WARSAW, Poland — Father Jerzy Popieluszko never got to see a free Poland, but his fiery sermons followed by his brutal death at the hands of secret police thugs were instrumental in breaking the back of communist rule. A grateful country finally rewarded him 21 years after the restoration of independence.

Almost 150,000 people showed up on Sunday for a mass and a celebratory march through Poland's capital to mark Popieluszko's beatification, the first step on the road to sainthood.

“The role of a priest is to tell the truth and to suffer for the truth and if need be give his life for the truth,” Archbishop Kazimierz Nycz told the enormous crowd as national flags and banners from the Solidarity labor union fluttered in the light breeze. Politicians from Prime Minister Donald Tusk to presidential candidates Bronislaw Komorowski and Jaroslaw Kaczynski looked on.

The liturgy was attended by 100 bishops and more than 2,000 priests, a sign of the strength of the Roman Catholic church in one of Europe's most religious societies. But there was a sense that the ceremony was reliving a time when it was a crucial institution in this country, which is becoming steadily more secular as Poland becomes wealthier and more closely integrated into the European Union.

During the 45 years of communist rule, the church formed the core of an alternative society that gave people access to a life untainted by the lies and absurdity of communism. The communists tried to break the church in the late 1940s, but proved unable to do so — leaving the church much more freedom in Poland than elsewhere in the Soviet bloc.

Popieluszko, a brooding and intense man who had been deeply religious ever since he was a child, grew up in that atmosphere, where the church played a primary role in national life. He was ordained by Cardinal Stefan Wyszynski, a prelate who had spent years in detention.

Popieluszko quickly became involved with the Solidarity labor union in 1980, ministering to striking steelworkers at a Warsaw smelter. He rose to prominence in the gray years of the early 1980s, following the 1981 declaration of martial law — an attempt by the communist authorities to crush Solidarity, an organization they feared would lead to a loss of power by the Communist Party or an invasion by the USSR. Thousands of union activists were interned, and the brief burst of freedom was snuffed out.

Millions turned for succor to the church, and to priests like Popieluszko. His enormously popular sermons to the nation — of which there were 26 — drew thousands to his parish church in the Zoliborz suburb of northern Warsaw.

Communist authorities became increasingly concerned over Popieluszko's popularity, with even the Soviet media accusing him of being a counter-revolutionary.

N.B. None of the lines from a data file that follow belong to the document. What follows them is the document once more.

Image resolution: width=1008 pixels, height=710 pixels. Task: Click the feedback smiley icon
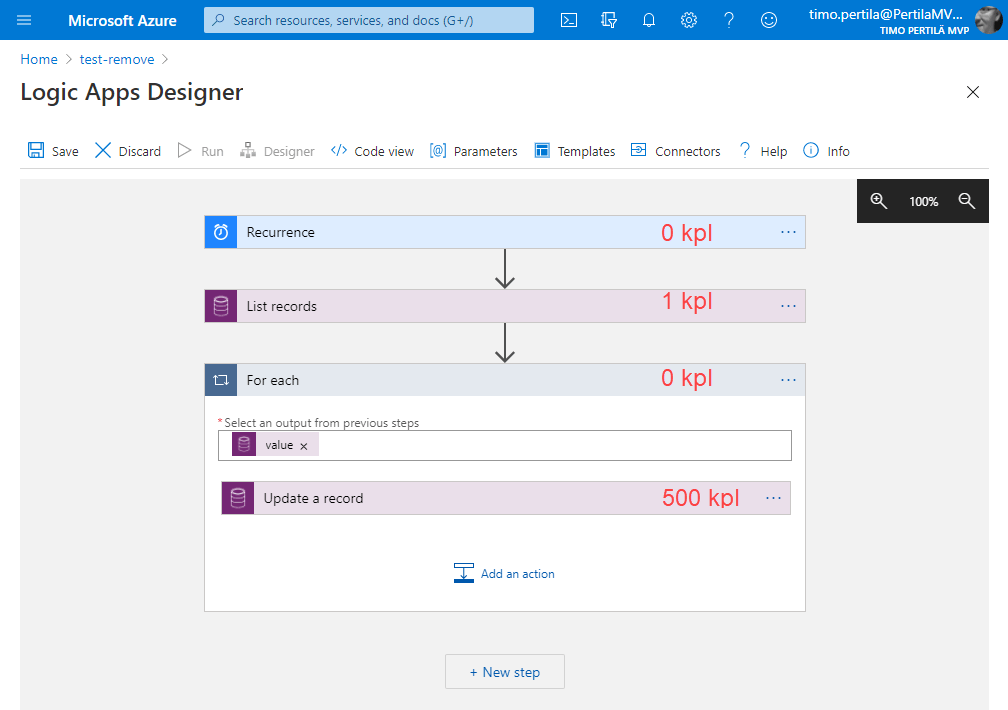tap(769, 20)
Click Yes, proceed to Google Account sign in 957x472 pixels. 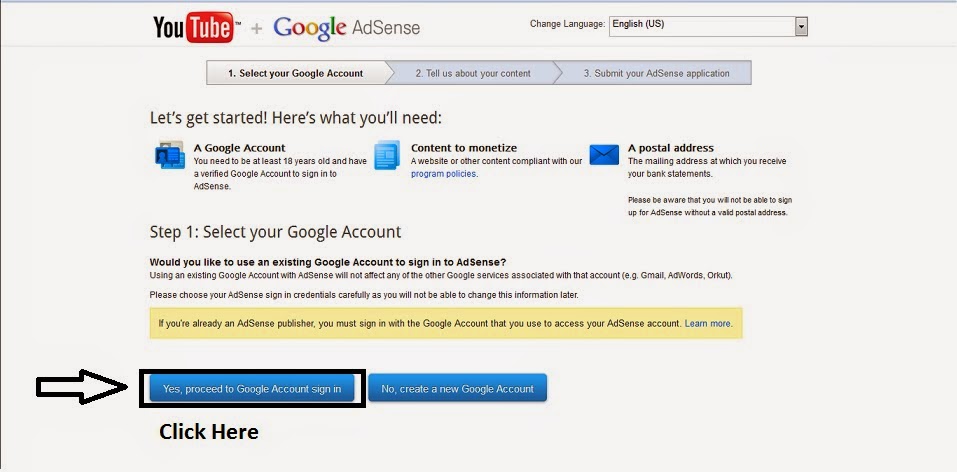252,388
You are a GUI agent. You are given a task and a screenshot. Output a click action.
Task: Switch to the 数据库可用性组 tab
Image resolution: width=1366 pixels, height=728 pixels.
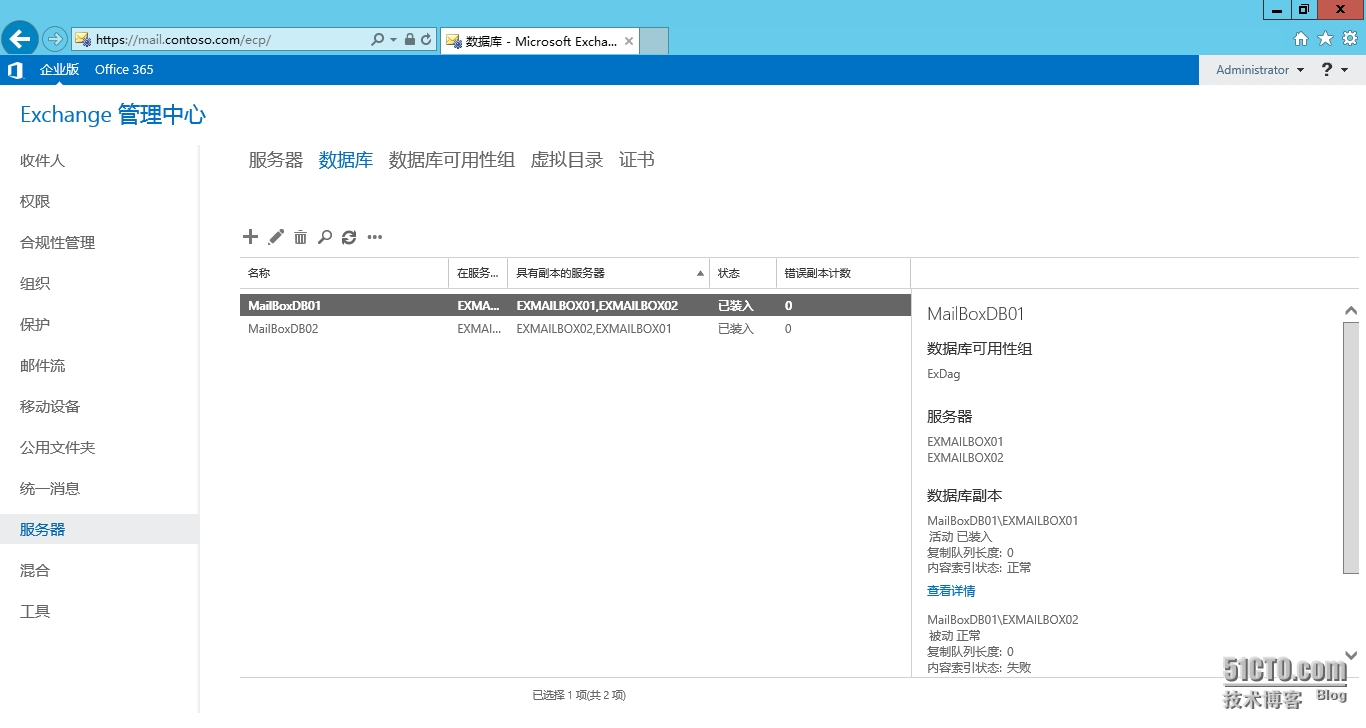451,160
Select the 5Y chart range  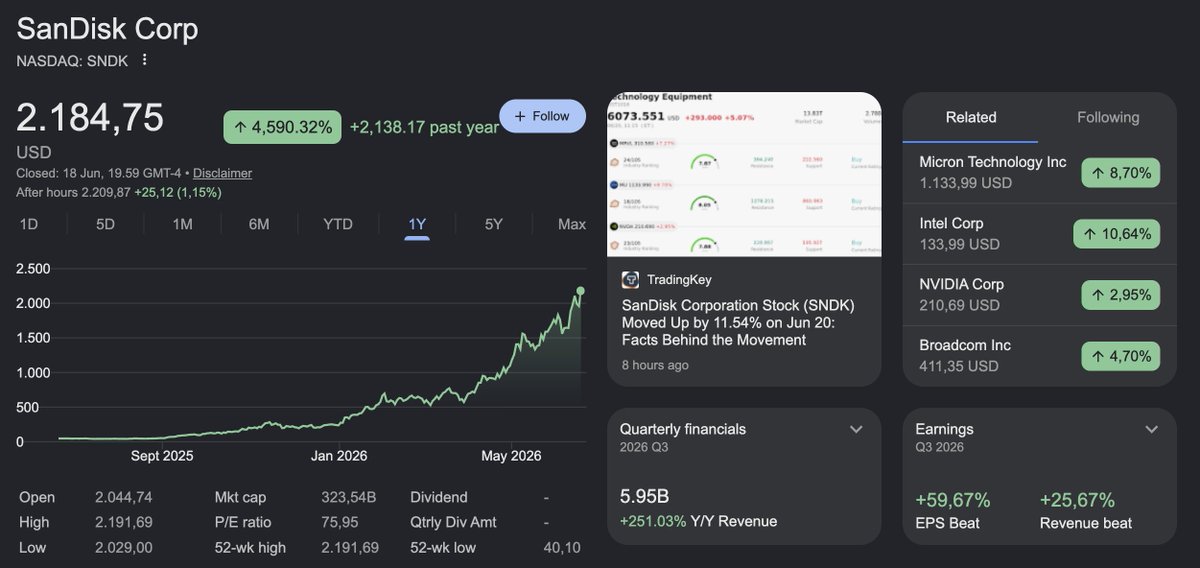tap(494, 224)
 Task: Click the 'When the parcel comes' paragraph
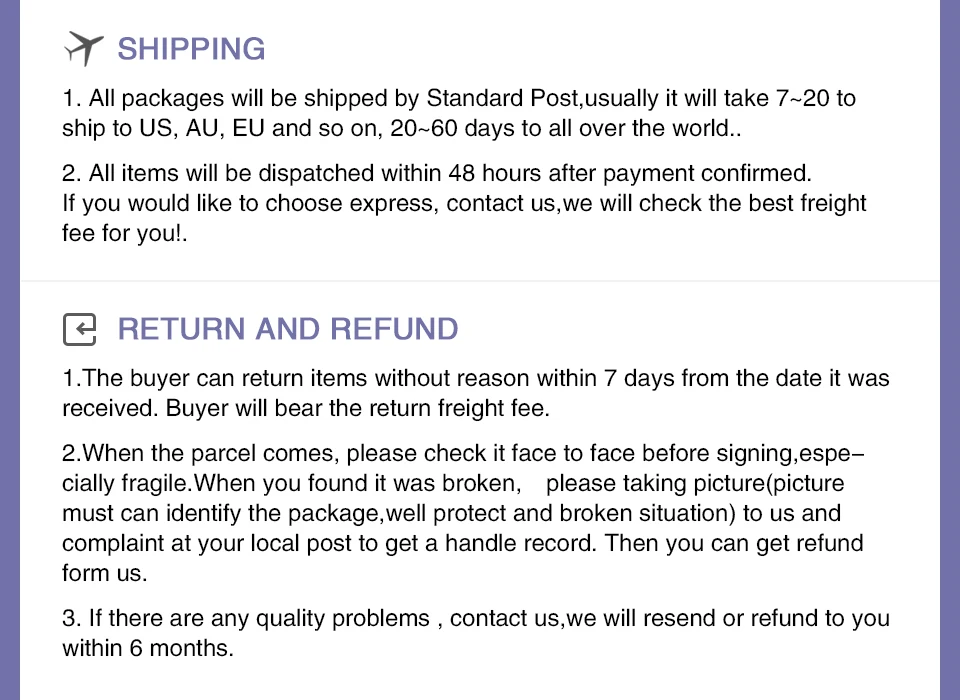[463, 513]
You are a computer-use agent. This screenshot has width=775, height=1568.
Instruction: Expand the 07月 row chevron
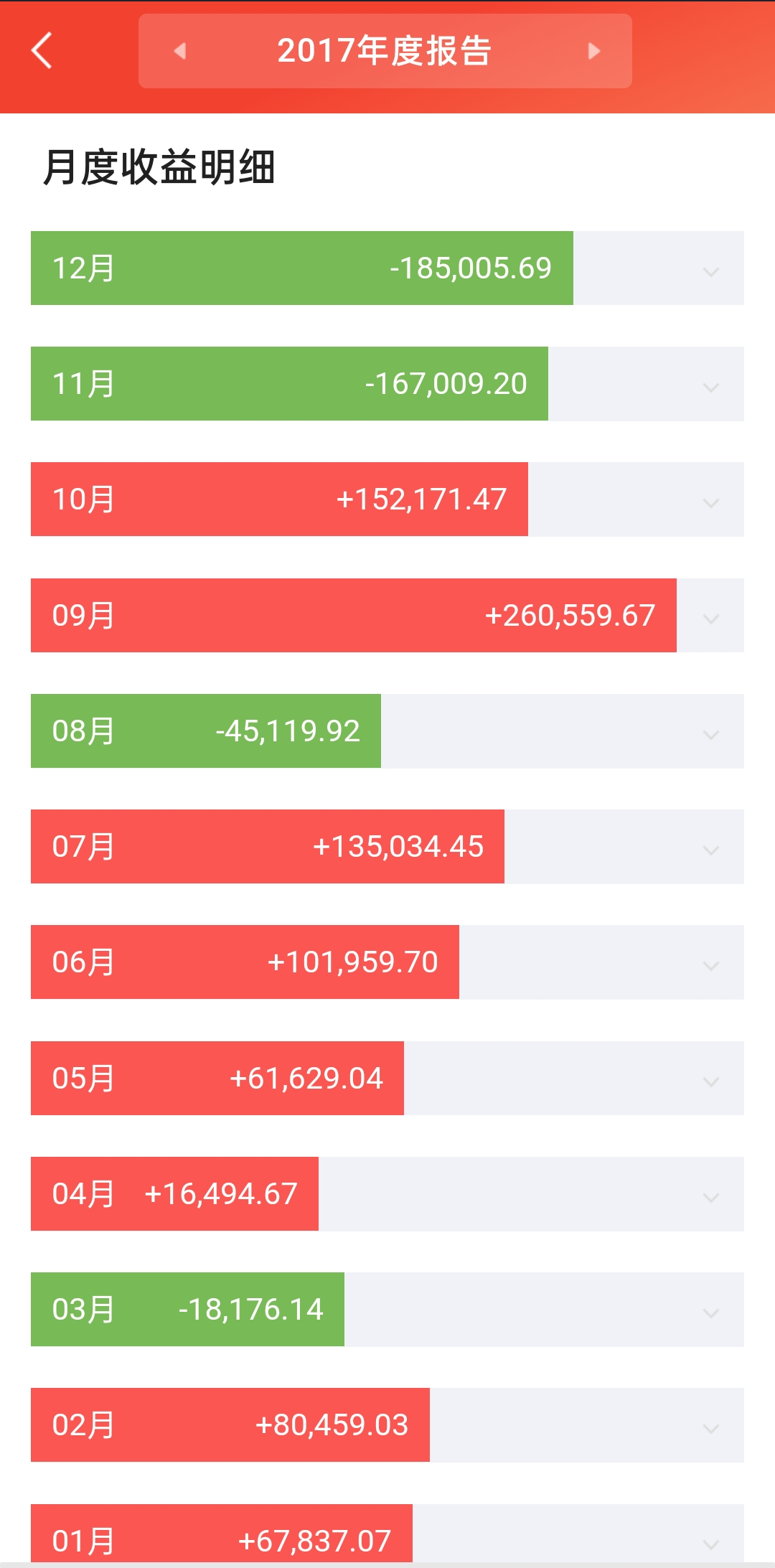[710, 849]
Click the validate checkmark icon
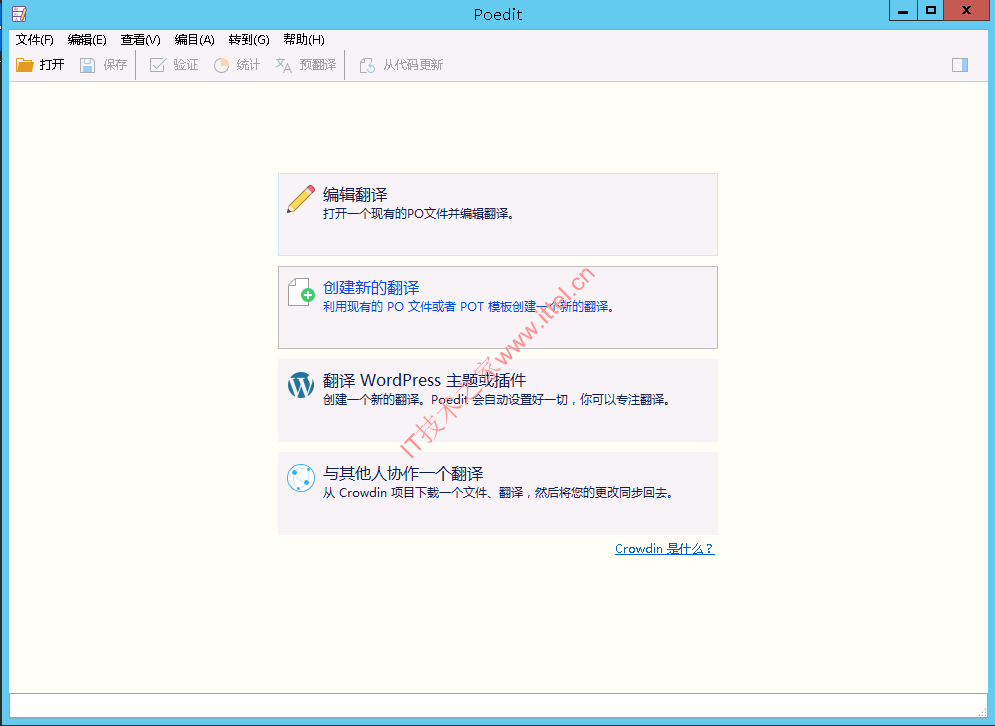The image size is (995, 726). tap(157, 65)
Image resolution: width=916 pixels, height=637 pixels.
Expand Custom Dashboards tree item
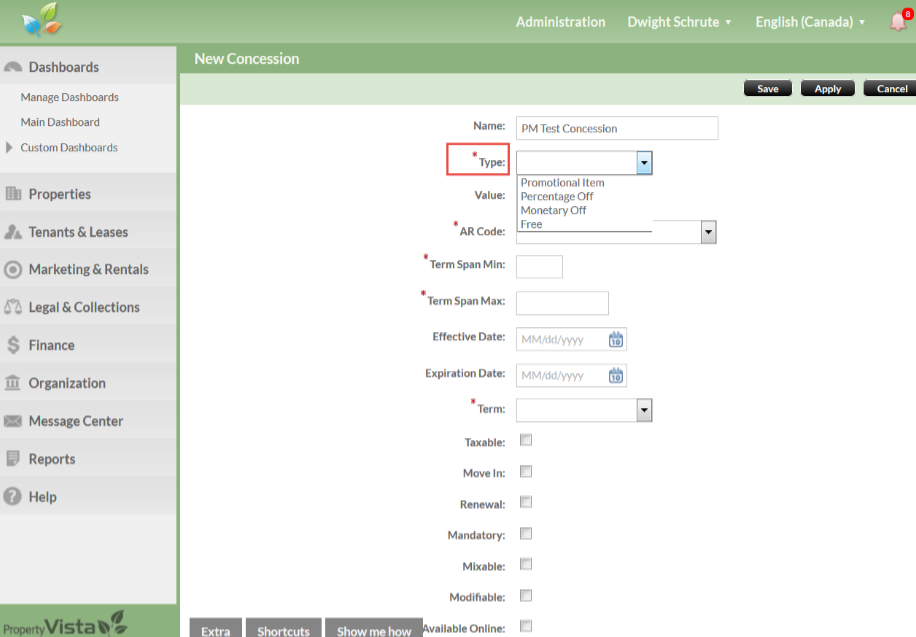click(x=10, y=148)
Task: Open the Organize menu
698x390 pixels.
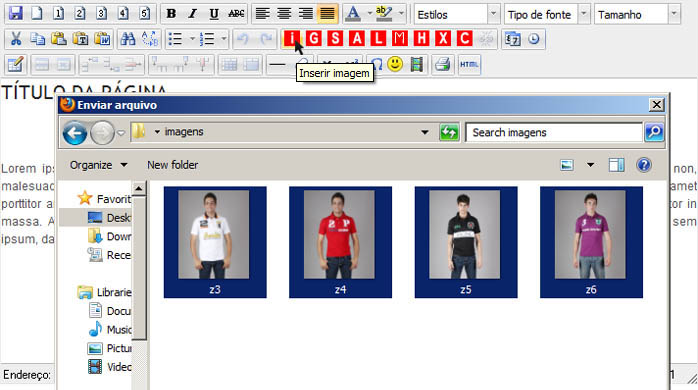Action: (x=98, y=165)
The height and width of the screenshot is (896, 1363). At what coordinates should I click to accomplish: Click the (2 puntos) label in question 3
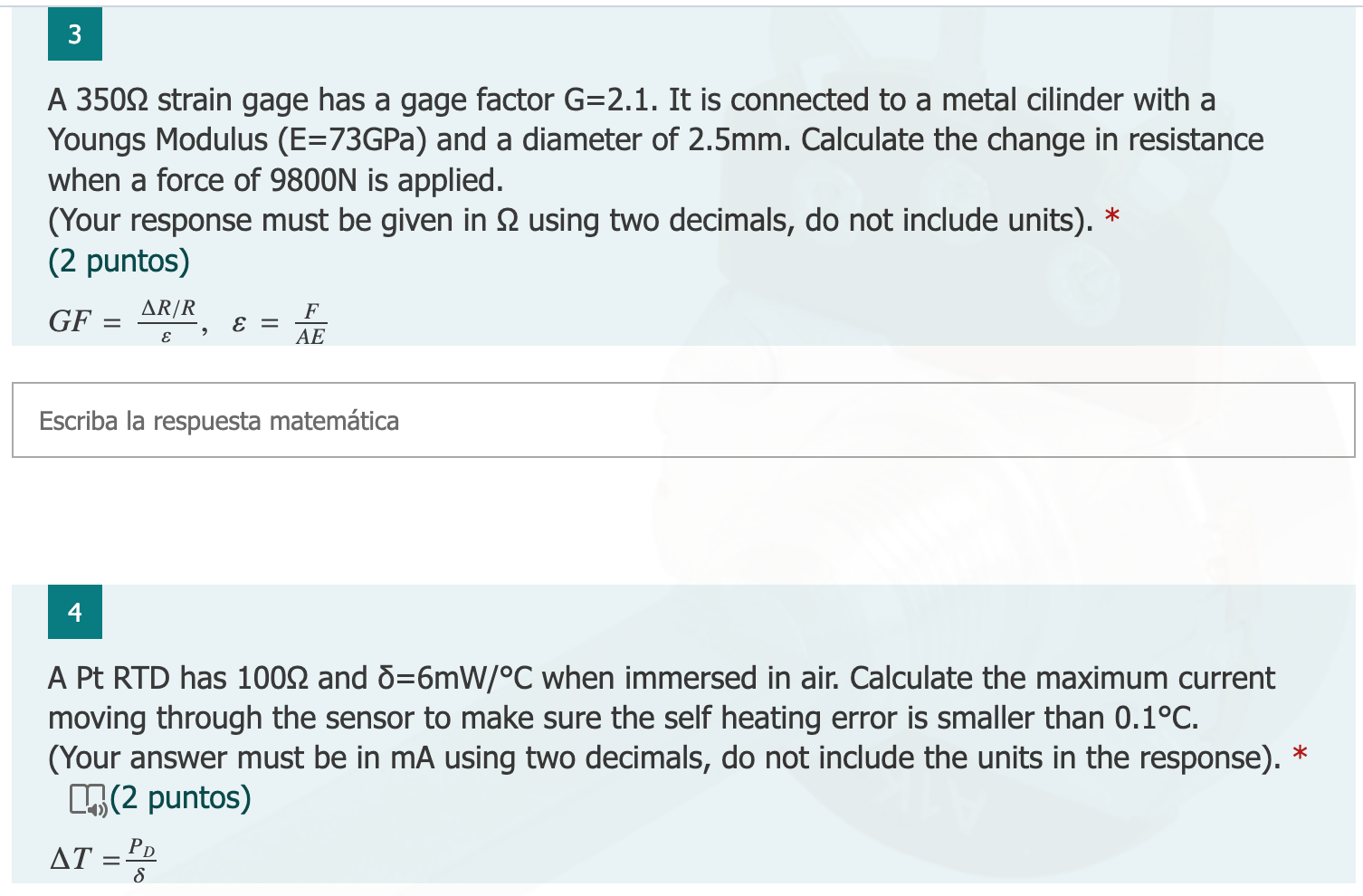(119, 261)
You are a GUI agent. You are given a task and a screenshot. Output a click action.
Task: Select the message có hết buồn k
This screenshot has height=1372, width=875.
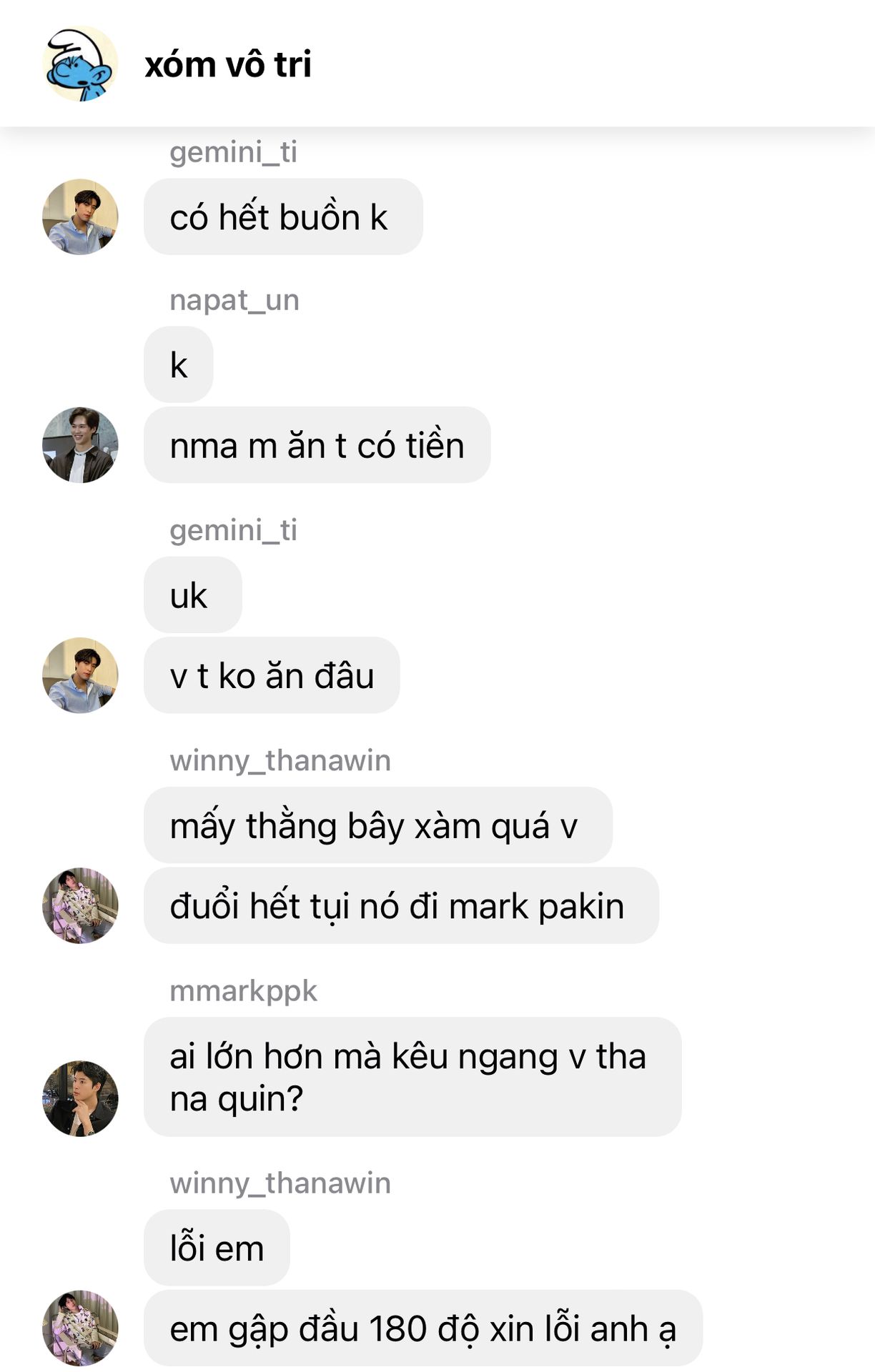(283, 217)
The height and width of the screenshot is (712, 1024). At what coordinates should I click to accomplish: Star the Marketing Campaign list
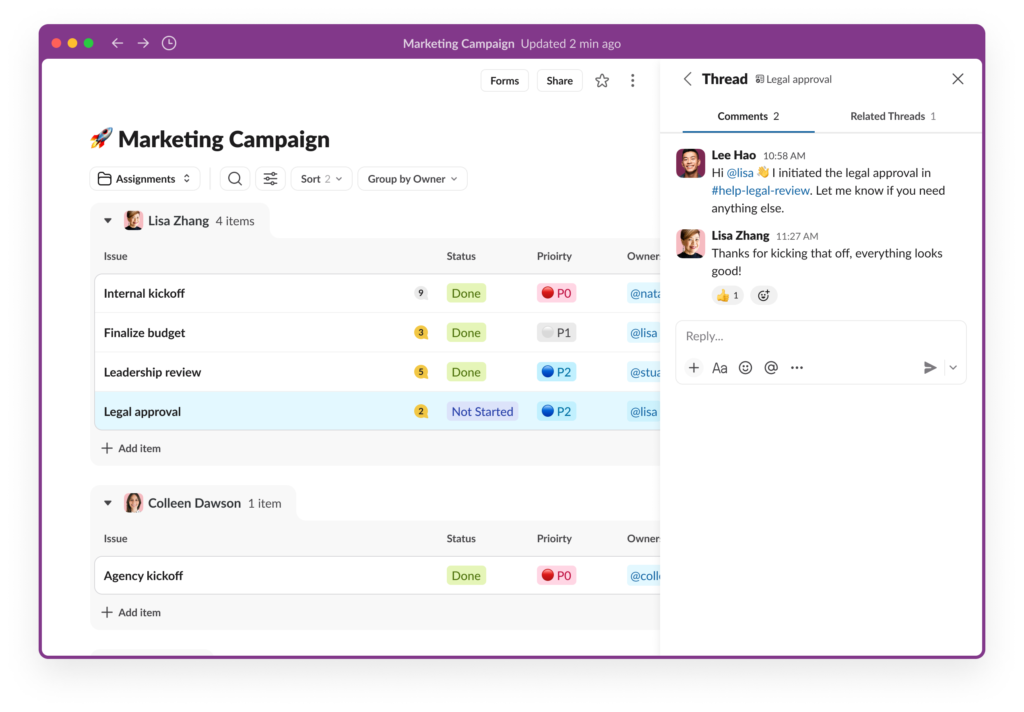click(602, 81)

In 1983 his apartment was searched while reporters from state television filmed — police found tear gas grenades and weapons that had been previously planted.

An increasingly irate Gen. Wojciech Jaruzelski, the communist leader, told colleagues that “someone should stop his yapping,” a turn of phrase that the general's defenders say was a rhetorical flourish but that members of the secret police took to be an order to get rid of Popieluszko.

On Nov. 19, 1984, the priest's car was stopped north of Warsaw. He was seized, but his driver managed to escape. Popieluszko's bound and beaten body, weighed down with a bag of rocks, was fished from the Vistula River on Nov. 30.

The murder caused a national outrage. Enormous crowds turned out for Popieluszko's funeral at his parish church, and even the communist authorities realized they could not let matters lie.

By December of that year, four Polish interior ministry officers were on trial for murder — a remarkable event in a communist country. All four were convicted, with sentences ranging from 14 to 25 years. Although more senior officials avoided responsibility, and the four had their sentences shortened by amnesties, the fact that the Communist Party had to bow to public opinion and admit to criminal behavior gave an enormous boost to efforts to undermine its rule.

Popieluszko was immediately treated as a national and religious martyr, and his grave has long been a pilgrimage site. Those two roles — religious and patriotic — were both underlined during his beatification mass. The ground below the altar was strewn with red flowers, a mark of the blood shed for the faith, while a reliquary containing pieces of his forearm was laid in Poland's new pantheon, a place honoring national heroes.

“Be grateful Mother Poland, be grateful Warsaw,” Nycz said.